In the lines below, swap each "Instruction" for "Command" and write the lines out again with nothing else changed.

** DATA ENTRIES **
↓↓↓

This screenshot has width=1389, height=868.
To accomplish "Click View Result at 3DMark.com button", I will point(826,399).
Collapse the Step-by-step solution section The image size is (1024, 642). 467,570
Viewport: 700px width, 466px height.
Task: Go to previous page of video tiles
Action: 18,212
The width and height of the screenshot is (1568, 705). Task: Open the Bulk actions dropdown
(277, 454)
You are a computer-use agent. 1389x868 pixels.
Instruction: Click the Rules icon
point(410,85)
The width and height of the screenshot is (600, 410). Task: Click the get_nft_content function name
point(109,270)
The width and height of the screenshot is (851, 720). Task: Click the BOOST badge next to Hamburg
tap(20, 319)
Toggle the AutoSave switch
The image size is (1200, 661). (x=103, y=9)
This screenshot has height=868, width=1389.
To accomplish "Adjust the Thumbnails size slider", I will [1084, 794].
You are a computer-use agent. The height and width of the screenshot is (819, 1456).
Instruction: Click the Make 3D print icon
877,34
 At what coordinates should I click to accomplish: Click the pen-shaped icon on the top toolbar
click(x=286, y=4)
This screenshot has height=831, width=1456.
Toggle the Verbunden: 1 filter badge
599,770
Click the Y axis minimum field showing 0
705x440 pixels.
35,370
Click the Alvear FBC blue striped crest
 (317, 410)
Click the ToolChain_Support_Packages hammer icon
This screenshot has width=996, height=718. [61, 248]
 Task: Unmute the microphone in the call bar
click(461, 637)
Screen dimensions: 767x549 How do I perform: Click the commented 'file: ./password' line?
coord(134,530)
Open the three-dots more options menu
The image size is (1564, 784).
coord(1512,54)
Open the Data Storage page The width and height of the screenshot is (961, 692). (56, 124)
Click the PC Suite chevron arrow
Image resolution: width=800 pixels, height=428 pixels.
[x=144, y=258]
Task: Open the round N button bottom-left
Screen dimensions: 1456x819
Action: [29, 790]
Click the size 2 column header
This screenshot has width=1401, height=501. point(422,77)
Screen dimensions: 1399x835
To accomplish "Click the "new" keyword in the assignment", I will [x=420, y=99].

↑↑↑

** REPLY **
This screenshot has width=1389, height=868.
To accomplish "Click View Result at 3DMark.com button", I will point(826,399).
Collapse the Step-by-step solution section The image size is (1024, 642). 467,570
Viewport: 700px width, 466px height.
Task: Go to previous page of video tiles
Action: 18,212
The width and height of the screenshot is (1568, 705). Task: Open the Bulk actions dropdown
(277, 454)
You are a computer-use agent. 1389x868 pixels.
Command: Click the Rules icon
point(410,85)
The width and height of the screenshot is (600, 410). Task: Click the get_nft_content function name
point(109,270)
The width and height of the screenshot is (851, 720). Task: Click the BOOST badge next to Hamburg
tap(20, 319)
Toggle the AutoSave switch
The image size is (1200, 661). (x=103, y=9)
This screenshot has height=868, width=1389.
To accomplish "Adjust the Thumbnails size slider", I will [1084, 794].
You are a computer-use agent. The height and width of the screenshot is (819, 1456).
Command: Click the Make 3D print icon
877,34
 At what coordinates should I click to accomplish: Click the pen-shaped icon on the top toolbar
click(x=286, y=4)
This screenshot has height=831, width=1456.
Toggle the Verbunden: 1 filter badge
599,770
Click the Y axis minimum field showing 0
705x440 pixels.
35,370
Click the Alvear FBC blue striped crest
 (317, 410)
Click the ToolChain_Support_Packages hammer icon
This screenshot has width=996, height=718. [61, 248]
 Task: Unmute the microphone in the call bar
click(461, 637)
Screen dimensions: 767x549 How do I perform: Click the commented 'file: ./password' line?
coord(134,530)
Open the three-dots more options menu
The image size is (1564, 784).
coord(1512,54)
Open the Data Storage page The width and height of the screenshot is (961, 692). (56, 124)
Click the PC Suite chevron arrow
Image resolution: width=800 pixels, height=428 pixels.
[x=144, y=258]
Task: Open the round N button bottom-left
Screen dimensions: 1456x819
Action: [29, 790]
Click the size 2 column header
This screenshot has width=1401, height=501. point(422,77)
Screen dimensions: 1399x835
To accomplish "Click the "new" keyword in the assignment", I will [x=420, y=99].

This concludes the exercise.